▶ Problem statement
Beginning with the line containing "This screenshot has height=1020, width=1024.", write out each line exactly through the end of the listing, and skip all pictures.

▶ Entries shown
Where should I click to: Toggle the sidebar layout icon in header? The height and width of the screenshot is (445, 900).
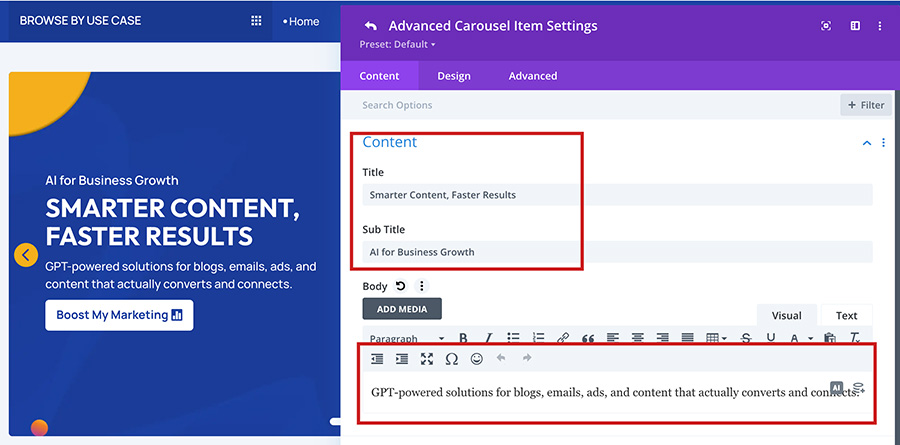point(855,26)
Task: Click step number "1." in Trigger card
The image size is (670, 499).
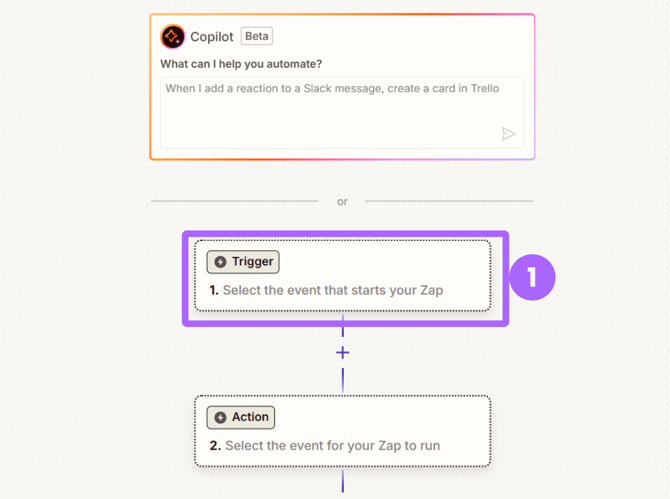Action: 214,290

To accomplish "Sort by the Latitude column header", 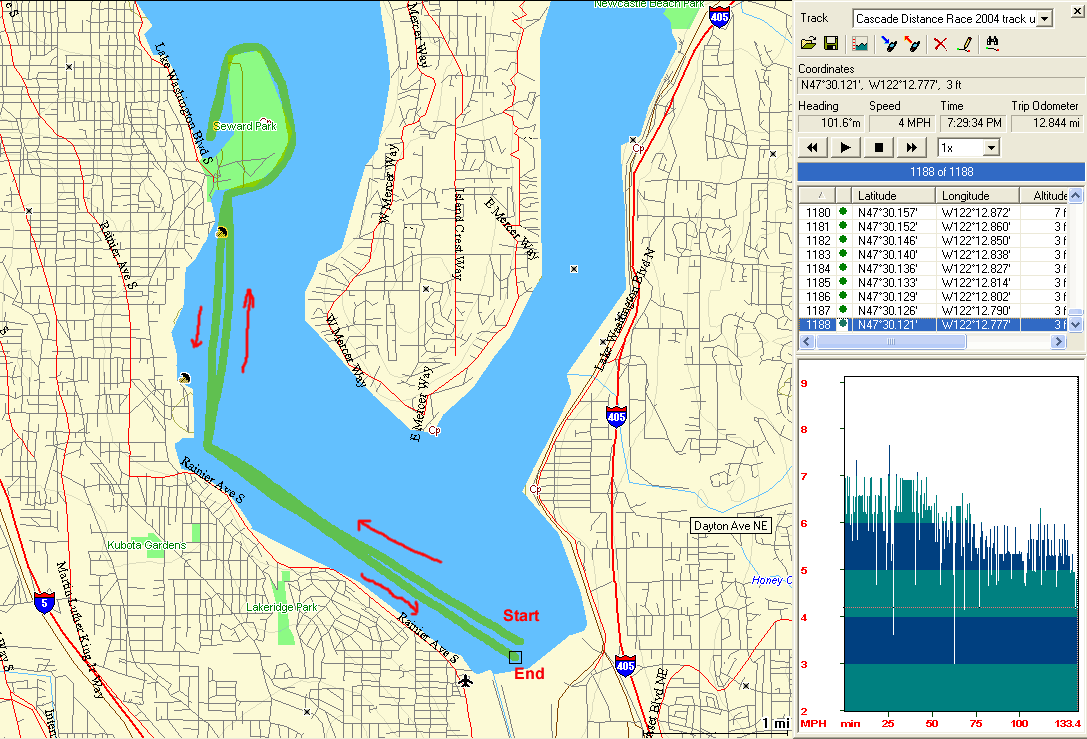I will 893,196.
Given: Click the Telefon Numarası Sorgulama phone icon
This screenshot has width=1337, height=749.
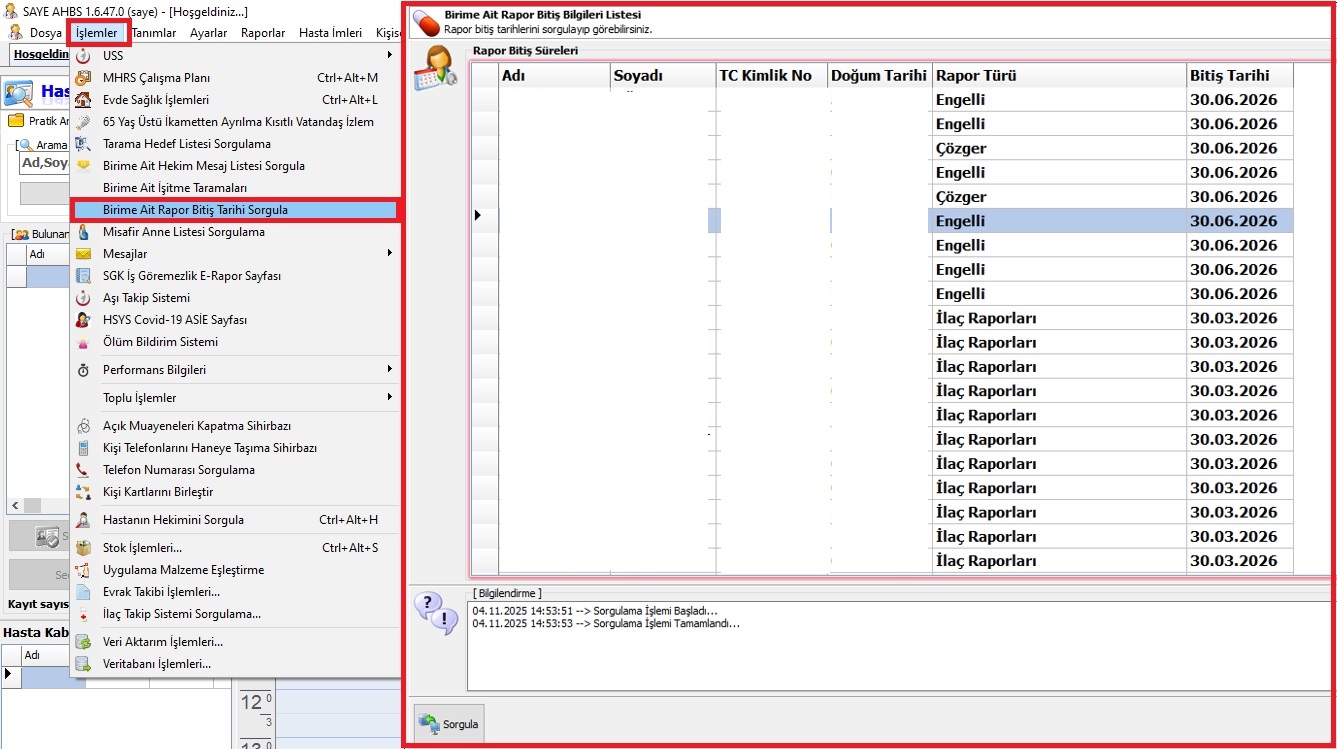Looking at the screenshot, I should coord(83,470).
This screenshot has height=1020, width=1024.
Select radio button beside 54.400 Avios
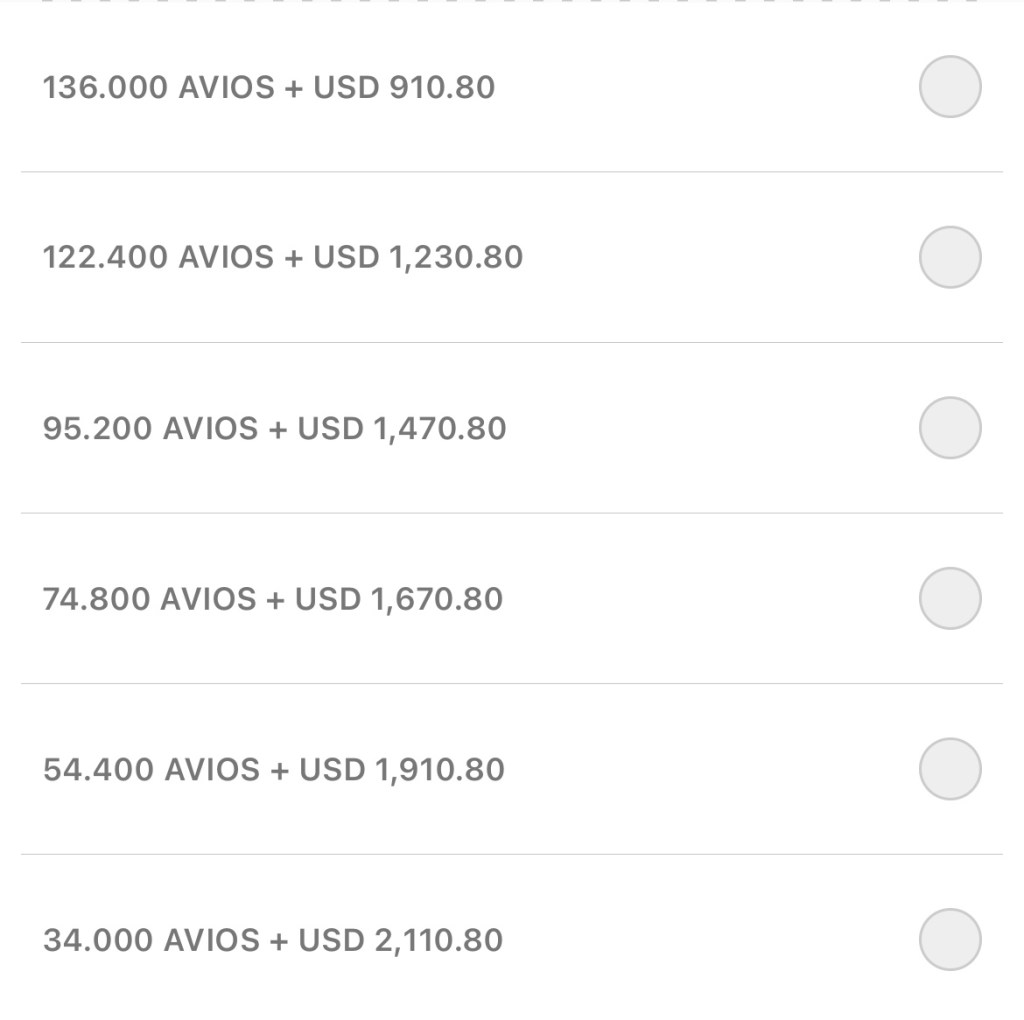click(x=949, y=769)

▶ Output for this exercise
This screenshot has height=1020, width=1024.
Select radio button beside 54.400 Avios
click(x=949, y=769)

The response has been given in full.